# Tâches demandées:
[a] Dans le texte extrait, à la suite de quel auteur est résolue la difficulté posée par la parole « Le Fils de l'homme n'a pas où reposer sa tête » ?
[b] Relevez dans le texte extrait les points, dans l'ordre, selon lesquels est présentée l'instruction que le Christ donne à ses disciples.

# Texte extrait:
::::::
Enfin, au sens moral, ils demandent à Jésus : OU HABITES-TU? comme s’ils voulaient savoir ce que doivent être les hommes pour être dignes que le Christ habite en eux, selon ce que dit l’Apôtre : Vous êtes construits pour être une demeure où Dieu habite [selon la demande de l’épouse du Cantique] : Apprends-moi, toi que mon cœur aime, où tu mènes paître ton troupeau, où tu reposes à midi. . Jean 1, 32.
291. Ces paroles exposent l’instruction que le Christ donne à ses disciples. En premier lieu est décrite l’instruction elle-même; ensuite est mise en lumière l’obéissance des disciples ; enfin est précise le moment de cette instruction .
292. Jésus leur dit en premier lieu : VENEZ ET VOYEZ, c’est-à-dire : où j’habite. Mais ici se pose une question. Puisque le Seigneur dit : Le Fils de l’homme n’a pas où reposer sa tête , comment peut-Il dire ici : VENEZ ET VOYEZ où j’habite? Je réponds en disant avec Chrysostome que la parole du Seigneur en saint Matthieu signifie que le Christ n’eut pas de demeure propre; elle ne veut pas dire qu’Il ne pouvait pas demeurer dans la maison d’un autre. C’est cette maison qu’Il invitait les disciples à venir voir en disant VENEZ ET VOYEZ.
Au sens mystique, le Christ dit : VENEZ ET VOYEZ parce que l’habitation de Dieu, celle de la gloire comme celle de la grâce, ne peut être connue que par expérience : en effet, elle ne peut être expliquée. Ainsi lit-on dans l’Apocalypse : Au vainqueur, dit l’Esprit, je donnerai une pierre blanche, et sur cette pierre un nom nouveau se trouve écrit, que nul ne connaît sinon celui qui le reçoit . Voilà pourquoi le Christ dit : VENEZ ET VOYEZ; VENEZ, par la foi et par les œuvres, ET VOYEZ, par l’expérience et la connaissance.
::::::
# Données fournies:
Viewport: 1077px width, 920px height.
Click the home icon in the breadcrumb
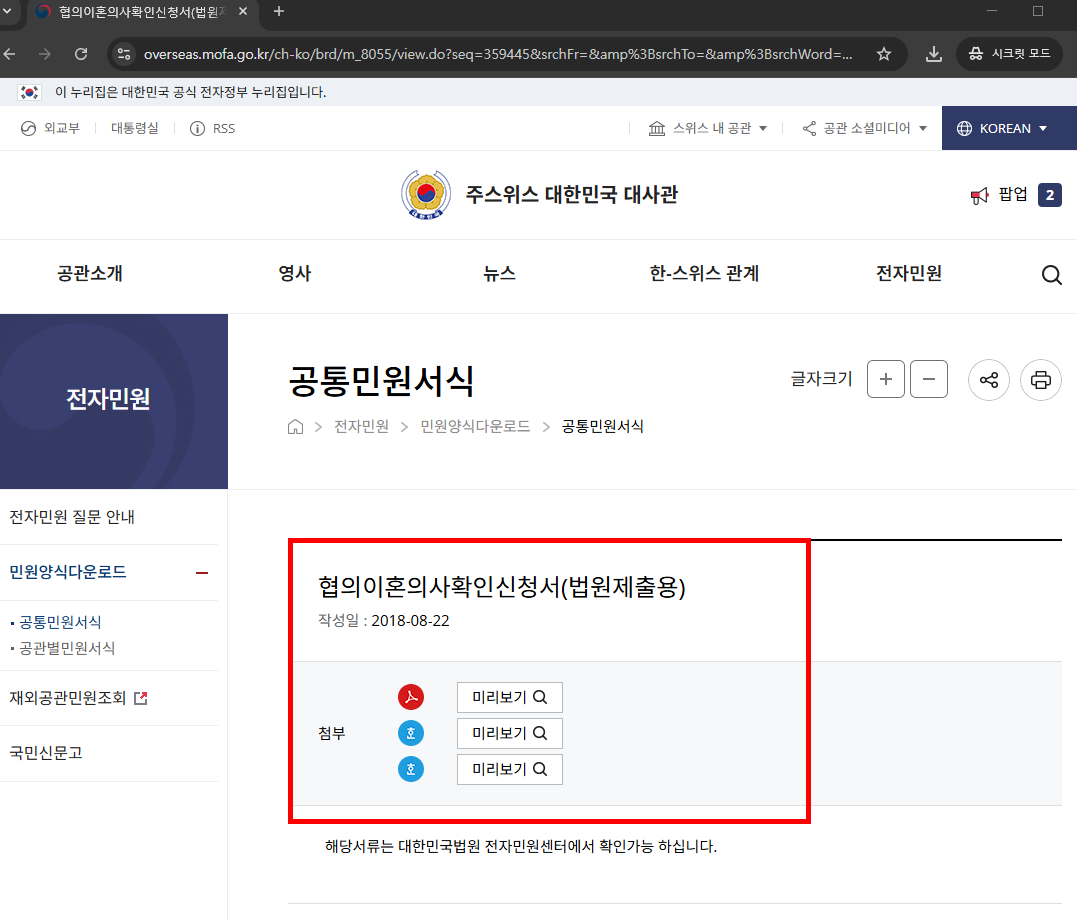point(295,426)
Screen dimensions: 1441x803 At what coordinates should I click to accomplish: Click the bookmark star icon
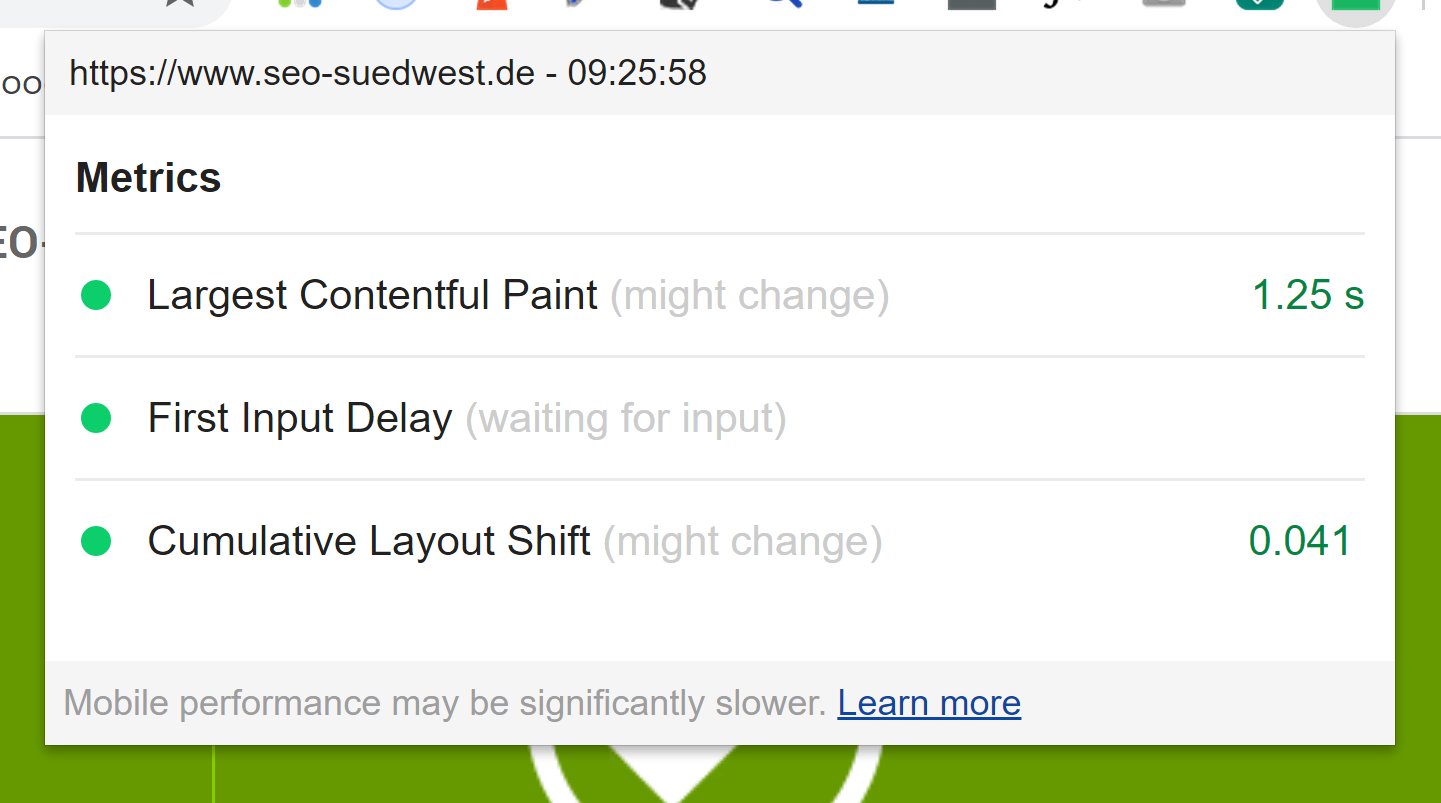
::::::
# Réponses par tâche:
[a] Chrysostome.

[b]
- l'instruction elle-même
- l'obéissance des disciples
- le moment de cette instruction